In a parallel story of creation, four great culture heroes — the Ayawa, mythic ancestors also know as the Thunders — came up the Milk River, passing through the Water Door, pushing before them as ploughs the sacred trumpets of the Yurupari, creating valleys and waterfalls. Rivers were born of their saliva. Slivers of wood broken off by the effort gave rise to the first ritual artifacts and musical instruments. As the Ayawa journeyed toward the center of the world, the notes of the trumpets brought into being the mountains and uplands, the posts and walls of the cosmic maloca or hut.

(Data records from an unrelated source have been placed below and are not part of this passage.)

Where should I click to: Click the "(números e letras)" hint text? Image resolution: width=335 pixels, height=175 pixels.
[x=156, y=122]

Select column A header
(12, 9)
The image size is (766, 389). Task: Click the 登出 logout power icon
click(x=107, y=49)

At every turn, the Ayawa confronted greedy demonic forces, avaricious spirits that thrived on destruction and coveted the world. Outwitting the monsters, casting them into stone, the Ayawa brought order to the universe, causing the essence and energy of the natural world to be released for the benefit of all sentient creatures and every form of life. Then, stealing the creative fire from the vagina of Romi Kumu, they made love to her, and, fully satiated, rose into the heavens to become thunder and lightning.

Realizing that she was pregnant, the myth recounts, Woman Shaman went downriver to the Water Door of the East, where she gave birth to the ancestral anaconda. In time the serpent retraced the harrowing journey of the Ayawa, returning in body and spirit to the riverbanks, waterfalls and rocks, where it birthed the clan ancestors of the Barasana, Makuna and all their neighbors. 

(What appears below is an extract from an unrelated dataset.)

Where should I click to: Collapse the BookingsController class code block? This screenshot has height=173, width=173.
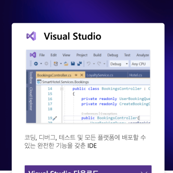(x=62, y=89)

The world of the Makuna begins at the falls of Yuisi and ends at the cataract of Jirijirimo on the Río Apaporis. The hills along the Taraira, and the falls of Yurupari on the Río Vaupés and Araracuara on the Río Caquetá, the mountain escarpments beyond the Kanamari- all of these physical and geographical points of memory and origin remain vibrant and alive, a mythic geography written upon the land. Each is part of a sacred nexus that recalls an impossibly distant era where the Ayawa released to humans the raw energy of life, even as they bequeathed to all Peoples of the Anaconda the eternal obligation to manage the flow of creation. 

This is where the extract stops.